La situation financière se stabilise quand Mona prend un emploi de serveuse (tandis qu'Henry vend avec plus ou moins d'implication des encyclopédies). Mais assez rapidement, une bonne partie de l'argent et du temps libre de Mona passe à entretenir une certaine Anastasia dont elle s'est entichée. Elle abreuve Henry de mensonges. Celui-ci est finalement contraint de le constater : il y a quelque chose de pourri dans le royaume du Danemark. Comme le volume précédent, celui-ci s'achève sur l'annonce de malheurs et de douleurs futures. Mais à l'inverse du précédent, il conclut aussi que tout sera surmonté, dépassé et transformé… en littérature.

2008/04

Sexus

Autobiographie, premier volume de la Crucifixion en rose. Miller raconte sa vie à New-York, à une époque où il n'écrit pas encore (ou si peu) mais se sent déjà pleinement artiste. Il cherche à se débarrasser des boulets qui entravent la vie de tout homme, particulièrement de tout créateur, à savoir la famille et le travail.
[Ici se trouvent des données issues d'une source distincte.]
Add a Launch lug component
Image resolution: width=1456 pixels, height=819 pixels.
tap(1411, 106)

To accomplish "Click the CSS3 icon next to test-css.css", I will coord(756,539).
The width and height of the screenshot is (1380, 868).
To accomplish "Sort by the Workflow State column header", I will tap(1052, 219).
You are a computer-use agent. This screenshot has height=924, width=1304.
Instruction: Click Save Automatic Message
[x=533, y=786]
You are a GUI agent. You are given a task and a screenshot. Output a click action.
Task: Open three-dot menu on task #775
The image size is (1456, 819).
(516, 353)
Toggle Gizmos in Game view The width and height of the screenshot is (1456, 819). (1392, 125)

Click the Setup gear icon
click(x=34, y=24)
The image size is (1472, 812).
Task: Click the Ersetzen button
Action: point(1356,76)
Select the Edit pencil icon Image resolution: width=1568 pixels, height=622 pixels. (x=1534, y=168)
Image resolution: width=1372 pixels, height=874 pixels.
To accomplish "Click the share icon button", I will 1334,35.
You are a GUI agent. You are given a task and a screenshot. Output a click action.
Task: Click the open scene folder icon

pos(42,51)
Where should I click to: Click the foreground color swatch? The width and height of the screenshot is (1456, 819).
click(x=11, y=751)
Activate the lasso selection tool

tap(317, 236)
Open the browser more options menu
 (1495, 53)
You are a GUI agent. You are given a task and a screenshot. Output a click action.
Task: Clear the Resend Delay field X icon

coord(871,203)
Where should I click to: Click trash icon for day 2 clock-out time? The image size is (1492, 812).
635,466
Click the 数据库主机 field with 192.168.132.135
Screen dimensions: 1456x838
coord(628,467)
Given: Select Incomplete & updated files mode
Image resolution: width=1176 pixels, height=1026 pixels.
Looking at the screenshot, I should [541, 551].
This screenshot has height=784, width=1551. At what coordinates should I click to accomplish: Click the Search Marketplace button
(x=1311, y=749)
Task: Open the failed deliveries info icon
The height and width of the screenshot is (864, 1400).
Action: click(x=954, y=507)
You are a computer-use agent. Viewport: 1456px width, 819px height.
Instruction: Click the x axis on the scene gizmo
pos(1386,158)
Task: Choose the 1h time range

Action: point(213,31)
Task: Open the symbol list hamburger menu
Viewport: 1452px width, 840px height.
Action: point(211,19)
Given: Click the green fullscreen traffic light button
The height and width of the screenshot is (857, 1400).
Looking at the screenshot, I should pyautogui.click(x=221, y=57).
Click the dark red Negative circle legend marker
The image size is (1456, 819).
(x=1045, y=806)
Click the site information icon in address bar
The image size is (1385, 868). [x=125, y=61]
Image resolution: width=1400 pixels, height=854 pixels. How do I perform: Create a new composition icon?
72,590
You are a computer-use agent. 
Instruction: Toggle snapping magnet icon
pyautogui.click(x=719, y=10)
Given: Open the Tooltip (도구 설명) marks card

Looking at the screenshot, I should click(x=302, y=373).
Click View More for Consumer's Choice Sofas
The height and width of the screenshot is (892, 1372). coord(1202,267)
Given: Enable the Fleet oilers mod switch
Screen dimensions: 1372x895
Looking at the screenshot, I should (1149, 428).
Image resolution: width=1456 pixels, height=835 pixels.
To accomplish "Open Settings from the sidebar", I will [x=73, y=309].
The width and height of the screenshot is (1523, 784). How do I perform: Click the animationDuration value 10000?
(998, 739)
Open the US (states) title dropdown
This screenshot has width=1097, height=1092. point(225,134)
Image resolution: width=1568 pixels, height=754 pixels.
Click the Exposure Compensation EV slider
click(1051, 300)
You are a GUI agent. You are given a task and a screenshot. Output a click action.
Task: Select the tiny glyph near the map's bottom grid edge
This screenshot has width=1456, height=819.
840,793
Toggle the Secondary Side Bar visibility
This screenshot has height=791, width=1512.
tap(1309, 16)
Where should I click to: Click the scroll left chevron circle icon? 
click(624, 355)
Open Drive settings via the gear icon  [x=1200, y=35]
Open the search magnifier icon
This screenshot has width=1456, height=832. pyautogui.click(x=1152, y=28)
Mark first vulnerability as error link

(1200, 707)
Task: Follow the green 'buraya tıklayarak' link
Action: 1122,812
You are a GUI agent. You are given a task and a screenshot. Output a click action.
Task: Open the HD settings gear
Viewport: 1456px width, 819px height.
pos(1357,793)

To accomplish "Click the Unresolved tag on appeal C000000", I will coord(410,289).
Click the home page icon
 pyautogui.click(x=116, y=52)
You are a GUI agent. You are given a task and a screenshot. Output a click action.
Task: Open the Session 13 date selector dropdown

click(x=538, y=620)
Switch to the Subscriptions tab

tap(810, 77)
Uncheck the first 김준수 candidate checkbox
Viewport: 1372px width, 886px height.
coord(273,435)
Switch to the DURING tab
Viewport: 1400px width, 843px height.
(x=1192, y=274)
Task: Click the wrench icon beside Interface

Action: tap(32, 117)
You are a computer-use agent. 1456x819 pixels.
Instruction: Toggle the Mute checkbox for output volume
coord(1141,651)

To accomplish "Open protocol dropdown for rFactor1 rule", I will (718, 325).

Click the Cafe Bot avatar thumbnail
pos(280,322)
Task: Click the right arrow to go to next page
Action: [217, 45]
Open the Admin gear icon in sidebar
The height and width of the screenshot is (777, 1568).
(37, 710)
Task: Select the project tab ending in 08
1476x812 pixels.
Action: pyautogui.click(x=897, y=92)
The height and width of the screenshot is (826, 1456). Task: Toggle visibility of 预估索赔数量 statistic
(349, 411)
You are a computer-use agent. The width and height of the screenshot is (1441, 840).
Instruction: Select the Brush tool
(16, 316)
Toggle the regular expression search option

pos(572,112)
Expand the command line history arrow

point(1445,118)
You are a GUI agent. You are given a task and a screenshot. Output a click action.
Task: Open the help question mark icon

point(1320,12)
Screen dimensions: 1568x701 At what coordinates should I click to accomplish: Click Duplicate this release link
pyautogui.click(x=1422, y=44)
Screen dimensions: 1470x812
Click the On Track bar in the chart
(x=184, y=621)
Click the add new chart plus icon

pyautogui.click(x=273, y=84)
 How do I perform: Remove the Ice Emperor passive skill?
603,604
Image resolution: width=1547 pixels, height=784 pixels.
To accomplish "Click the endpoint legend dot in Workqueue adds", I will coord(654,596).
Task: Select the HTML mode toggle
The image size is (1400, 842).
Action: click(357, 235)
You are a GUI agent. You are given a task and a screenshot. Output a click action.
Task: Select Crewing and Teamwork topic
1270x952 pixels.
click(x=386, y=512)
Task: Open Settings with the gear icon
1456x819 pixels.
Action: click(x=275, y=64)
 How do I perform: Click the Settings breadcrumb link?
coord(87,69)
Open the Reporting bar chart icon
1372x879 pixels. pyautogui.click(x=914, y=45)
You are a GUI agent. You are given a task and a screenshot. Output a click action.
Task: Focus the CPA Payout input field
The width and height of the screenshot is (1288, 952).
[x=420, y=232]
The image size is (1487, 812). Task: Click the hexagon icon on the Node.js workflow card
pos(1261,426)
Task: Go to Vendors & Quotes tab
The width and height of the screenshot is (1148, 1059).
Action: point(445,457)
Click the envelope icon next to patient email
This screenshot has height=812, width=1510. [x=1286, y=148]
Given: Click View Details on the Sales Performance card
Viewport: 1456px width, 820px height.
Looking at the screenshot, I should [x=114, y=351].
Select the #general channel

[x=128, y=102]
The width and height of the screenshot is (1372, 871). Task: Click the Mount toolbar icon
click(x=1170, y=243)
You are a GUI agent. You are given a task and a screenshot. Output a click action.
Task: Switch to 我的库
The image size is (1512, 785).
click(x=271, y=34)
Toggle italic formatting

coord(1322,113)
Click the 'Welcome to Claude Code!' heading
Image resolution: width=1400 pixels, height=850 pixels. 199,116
Sa rencontre avec Mara/Mona, entraîneuse de cabaret puis comédienne, menteuse pathologique et néanmoins grand amour de sa vie, sert de catalyseur. Il divorce et abandonne progressivement son travail ubuesque à la société cosmodémonique des télégraphes. Néanmoins le livre s'achève sur une note sombre et inquiétante, où l'auteur se présente réduit à l'état canin par une extrême et honteuse dépendance à l'égard de celle qui est devenue sa nouvelle épouse.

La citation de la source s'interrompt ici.